● Description of the task
Look through the data below. Show each line where the string "agent" occurs.

◆ ◆ ◆ ◆

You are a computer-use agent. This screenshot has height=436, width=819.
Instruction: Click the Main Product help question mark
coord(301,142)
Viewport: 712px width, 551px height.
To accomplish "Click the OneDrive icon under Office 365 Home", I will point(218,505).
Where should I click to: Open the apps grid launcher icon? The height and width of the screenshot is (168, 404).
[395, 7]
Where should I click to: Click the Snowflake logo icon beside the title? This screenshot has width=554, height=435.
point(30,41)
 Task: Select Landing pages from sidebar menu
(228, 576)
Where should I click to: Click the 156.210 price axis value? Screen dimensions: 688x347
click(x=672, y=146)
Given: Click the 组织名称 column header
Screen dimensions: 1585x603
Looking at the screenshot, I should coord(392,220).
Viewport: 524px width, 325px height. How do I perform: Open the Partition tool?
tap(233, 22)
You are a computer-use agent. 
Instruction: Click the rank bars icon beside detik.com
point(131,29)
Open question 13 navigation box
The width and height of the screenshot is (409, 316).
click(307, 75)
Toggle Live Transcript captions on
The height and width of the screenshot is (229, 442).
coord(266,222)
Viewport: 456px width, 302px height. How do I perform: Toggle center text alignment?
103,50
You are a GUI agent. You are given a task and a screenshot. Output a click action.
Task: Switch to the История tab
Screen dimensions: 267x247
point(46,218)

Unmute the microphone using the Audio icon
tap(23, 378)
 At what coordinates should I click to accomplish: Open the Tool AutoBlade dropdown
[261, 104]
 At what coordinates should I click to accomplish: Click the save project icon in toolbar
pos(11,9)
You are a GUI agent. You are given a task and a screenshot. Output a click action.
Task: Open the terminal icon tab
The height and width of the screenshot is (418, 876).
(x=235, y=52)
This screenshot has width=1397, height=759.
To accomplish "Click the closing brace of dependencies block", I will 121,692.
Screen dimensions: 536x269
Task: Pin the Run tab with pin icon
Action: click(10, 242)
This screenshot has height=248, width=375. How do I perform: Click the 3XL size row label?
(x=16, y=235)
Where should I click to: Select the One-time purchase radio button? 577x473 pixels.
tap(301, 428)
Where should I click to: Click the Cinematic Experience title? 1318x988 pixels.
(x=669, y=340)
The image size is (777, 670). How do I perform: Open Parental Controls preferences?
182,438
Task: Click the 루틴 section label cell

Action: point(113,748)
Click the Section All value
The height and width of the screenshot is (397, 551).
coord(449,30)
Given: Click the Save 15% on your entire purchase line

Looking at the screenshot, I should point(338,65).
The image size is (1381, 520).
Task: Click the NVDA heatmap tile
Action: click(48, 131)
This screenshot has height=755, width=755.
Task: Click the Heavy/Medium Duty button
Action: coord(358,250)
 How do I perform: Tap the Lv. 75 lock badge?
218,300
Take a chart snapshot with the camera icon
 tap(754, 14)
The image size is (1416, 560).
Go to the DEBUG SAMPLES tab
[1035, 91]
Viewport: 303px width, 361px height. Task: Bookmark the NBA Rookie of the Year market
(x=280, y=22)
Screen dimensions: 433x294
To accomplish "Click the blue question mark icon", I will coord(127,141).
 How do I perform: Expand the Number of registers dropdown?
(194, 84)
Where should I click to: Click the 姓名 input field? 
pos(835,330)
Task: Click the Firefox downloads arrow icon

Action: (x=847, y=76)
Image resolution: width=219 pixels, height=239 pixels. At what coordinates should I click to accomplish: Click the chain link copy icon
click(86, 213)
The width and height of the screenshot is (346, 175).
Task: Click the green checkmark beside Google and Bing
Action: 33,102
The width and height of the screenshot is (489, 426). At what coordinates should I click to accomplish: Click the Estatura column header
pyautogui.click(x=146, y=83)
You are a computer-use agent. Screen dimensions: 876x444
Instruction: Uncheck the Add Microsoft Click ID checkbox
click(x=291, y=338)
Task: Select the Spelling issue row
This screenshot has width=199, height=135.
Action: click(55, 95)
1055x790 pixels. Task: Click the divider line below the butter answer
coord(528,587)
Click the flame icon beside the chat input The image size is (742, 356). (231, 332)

◆ ◆ ◆ ◆

● Your solution
You are a computer-use agent. This screenshot has height=436, width=819.
You are a computer-use agent. 
You are a GUI agent. You are given a task and a screenshot. Output a click action.
You are a GUI agent. You are given a task and a screenshot. Output a click action.
You are a computer-use agent. Screen dimensions: 876x444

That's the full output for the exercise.